Recently, the USDA announced it is opening the United States market to imports of fresh Brazilian beef, which is produced under the Brazilian government’s subsidies.

“That will pit America’s family cattle farmers and ranchers against Brazil’s $1.2 billion in subsidies to its cattle industry,” R-CALF USA CEO Bill Bullard said adding, “That means our family farmers and ranchers will be competing against the Brazilian government’s treasury.”

According to the CME Group, a global securities and commodity exchange company, during the past two years, America’s cattle farmers and ranchers have been receiving prices well below the previous five-year average.

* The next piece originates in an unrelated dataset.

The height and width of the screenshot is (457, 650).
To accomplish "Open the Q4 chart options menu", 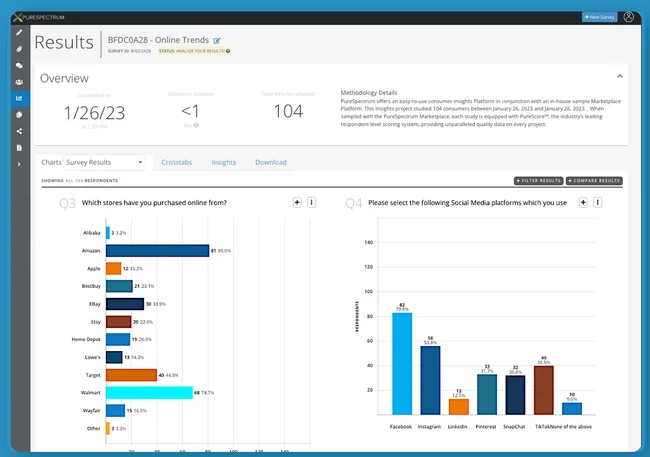I will 597,202.
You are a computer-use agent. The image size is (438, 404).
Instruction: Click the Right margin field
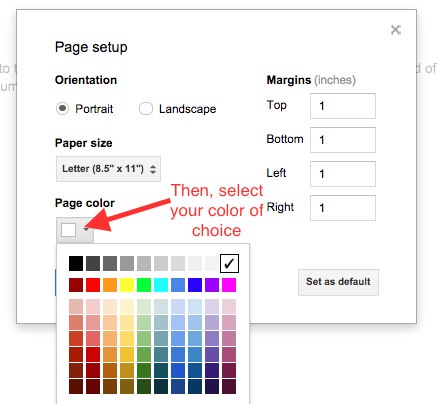343,208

Bullard said the income paid to America’s cow/calf producers was slashed nearly 20 percent last year compared to the average price they received during the five-year period from 2013 to 2017.

“It’s hard to pay off loans when your income is slashed that drastically.

“This is causing a critically serious economic cost-price squeeze for America’s cattle industry and unless prices improve quickly, the ongoing exodus of America’s family cattle farmers and ranchers will be markedly accelerated,” Bullard cautioned.

“The last thing America’s family cattle farmers and ranchers need right now is a flood of subsidized beef from Brazil that will most certainly destroy economic opportunities for many of them,” he said.

A Nov. 21, 2019, Reuters news article reported that November wholesale beef prices in Brazil were about $1.50 per pound in U.S. dollars. However, the USDA reports that U.S. wholesale beef prices in November were about $2.24 per pound.

Bullard says this means the Brazilian government’s subsidies help exporters keep the price of Brazilian beef 33 percent below the cost of U.S. beef.

“This is not a level playing field and there is nothing about this that is fair to either U.S. cattle producers or consumers,” he said.

When Congress repealed mandatory country-of-origin labeling for beef in 2015, it repealed the requirement that beef imports, such as those from Brazil, must retain their foreign label through retail sale, meaning all the way to the consumer.

Bullard says this means that consumers will be paying the higher U.S. price for beef, but the beef may very well be cheaper beef imported from Brazil.

“The secretary of agriculture’s action of approving these subsidized Brazilian imports so they can undercut prices that America’s cattle producers need to remain profitable and viable is unconscionable. At the very least Congress must intervene by restoring mandatory COOL for beef so the U.S. industry can at least begin competing against this subsidized foreign beef,” he concluded.